But as an adult, I’ve been forced to accept that these strangers — whose work was one of the only things I believed I could ever truly depend on – all had (giant, stomping, purloined) feet of clay. 
Terry Jones revealed himself to be bitchy Bush-hater. 
John Cleese doled out self-help psychobabble while marrying and divorcing more times than even my mother. (He’s in the midst of an “Alimony Tour” and is auctioning off a career’s worth of props and memorabilia.) 
Worse, Cleese seems stupidly saddened and baffled by the transformation of his beloved London into a lawless polyglot madhouse — a transformation which is entirely the fault of the youthful culture-busting philosophy he and his liberal pals embraced. 
They’d unwittingly (or not) destroyed England in a way the Luftwaffe could have only dreamed of.
There's something perfectly, schizophrenically Kulturkampf about inviting people to watch funny sketches while you tell them how the sketches destroyed Western Civilization. Sorta reminds me of the passion of Nelson Van Alden.

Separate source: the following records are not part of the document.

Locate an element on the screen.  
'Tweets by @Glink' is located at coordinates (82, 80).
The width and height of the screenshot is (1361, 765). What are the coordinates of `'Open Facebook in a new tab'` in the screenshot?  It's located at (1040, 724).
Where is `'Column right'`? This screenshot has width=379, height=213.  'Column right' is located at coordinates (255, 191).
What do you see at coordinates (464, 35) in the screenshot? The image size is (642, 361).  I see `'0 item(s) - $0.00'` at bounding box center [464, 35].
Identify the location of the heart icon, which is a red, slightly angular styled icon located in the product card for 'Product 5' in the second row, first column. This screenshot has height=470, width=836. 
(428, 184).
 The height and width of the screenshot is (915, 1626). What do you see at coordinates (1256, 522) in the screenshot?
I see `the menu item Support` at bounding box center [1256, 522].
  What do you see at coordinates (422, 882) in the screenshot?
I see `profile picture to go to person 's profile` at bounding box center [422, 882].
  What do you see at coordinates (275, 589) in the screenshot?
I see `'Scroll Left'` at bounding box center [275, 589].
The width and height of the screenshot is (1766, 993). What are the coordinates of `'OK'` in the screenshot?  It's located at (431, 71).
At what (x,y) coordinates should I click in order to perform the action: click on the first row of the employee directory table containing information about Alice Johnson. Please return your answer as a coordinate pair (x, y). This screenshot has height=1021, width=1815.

UPDATE. Previous PJ Lifestyle homina-homina here. What a weird little alt-universe it is.

Wednesday, January 30, 2013

STILL MORE ANNALS OF THE CULTURE WARS.

Kurt Schlichter at Breitbart.com:
If conservatives are going to be in the popular culture – and act to change it – they can’t simply ignore shows like Girls that capture the zeitgeist, even if the zeitgeist makes their skin crawl. Season two is well under way, and conservatives need to participate in the discussion.
And what sort of discussion would that be?
Think of Sex and the City, except Sarah Jessica Parker has doubled her weight, dresses like a potato sack and fancies herself the voice of some undefined generation.
Oh, that kind. I expect there's at least one clubhouse or klavern in every county where that discussion never ends.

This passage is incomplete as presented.